By linking their face with their employee ID card, workers at Vibenshuset – an office community of 25 Copenhagen-based companies – can sign up to participate in the pilot and pay for their lunch using their face in the on-site cafe.
“We are used to bringing something with us each time we need to make a payment – cash, card or a device,” says Nets creation lab head Jesper Kildegaard Poulsen, “but maybe it doesn’t have to be this way. What if you could pay by just showing up?”
To install the software merchants simply need a pre-installed webcam and app. But whilst it’s easy for shops to implement the biometric payment method, hesitant consumer attitudes towards it may still prove hard to change.
Kildegaard Poulsen notes: “How people feel about having their faces scanned is still under question. This trial will help us to learn more about consumer attitudes to facial recognition payments.”
Whilst face scanning for payments could create a seamless world without passwords or identity cards, many are worried it will also promote mass surveillance and pervade daily life on a scale never seen before.

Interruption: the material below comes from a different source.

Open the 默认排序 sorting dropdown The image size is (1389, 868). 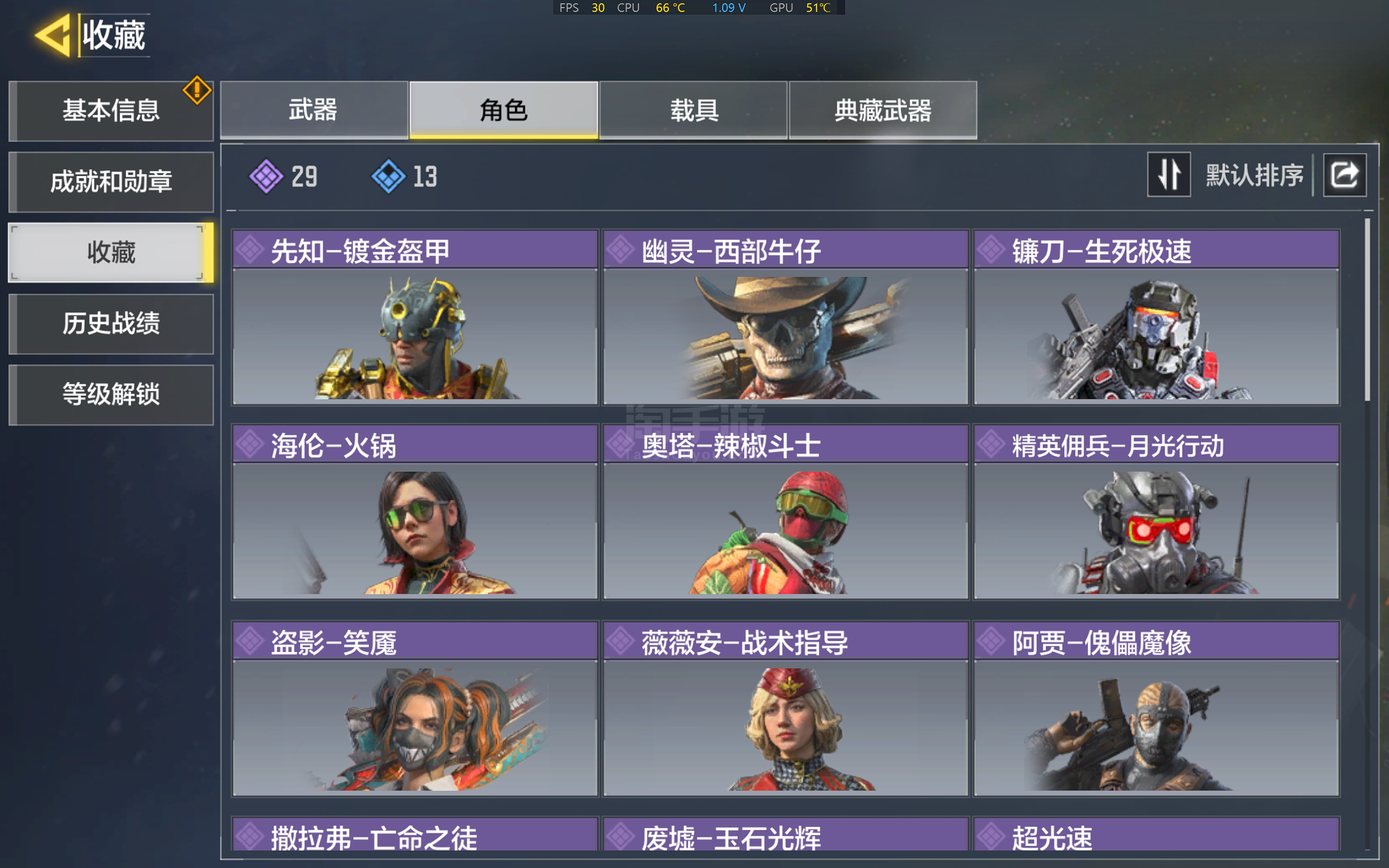1254,175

The creation lab head says merchants offering self-service solutions “would be the most obvious adopters of facial recognition technology”. He uses the example of a burger joint, where a machine would recognise the returning customer and remember their order. “This is where we see the largest potential,” says Kildegaard Poulsen.
Elsewhere in the Nordics, Swedish telecommunication company Telia and Finnish bank OP Financial installed Finnish firm Pivo’s facial recognition technology in an ice cream truck in Vallila, a Helsinki neighbourhood, earlier this year. For a limited time, ice cream buyers were given the opportunity to pay with just their face and using 5G.
In April 2018, Nets also launched a biometric finger vein payments pilot at Copenhagen Business School which has now processed 22,000 transactions.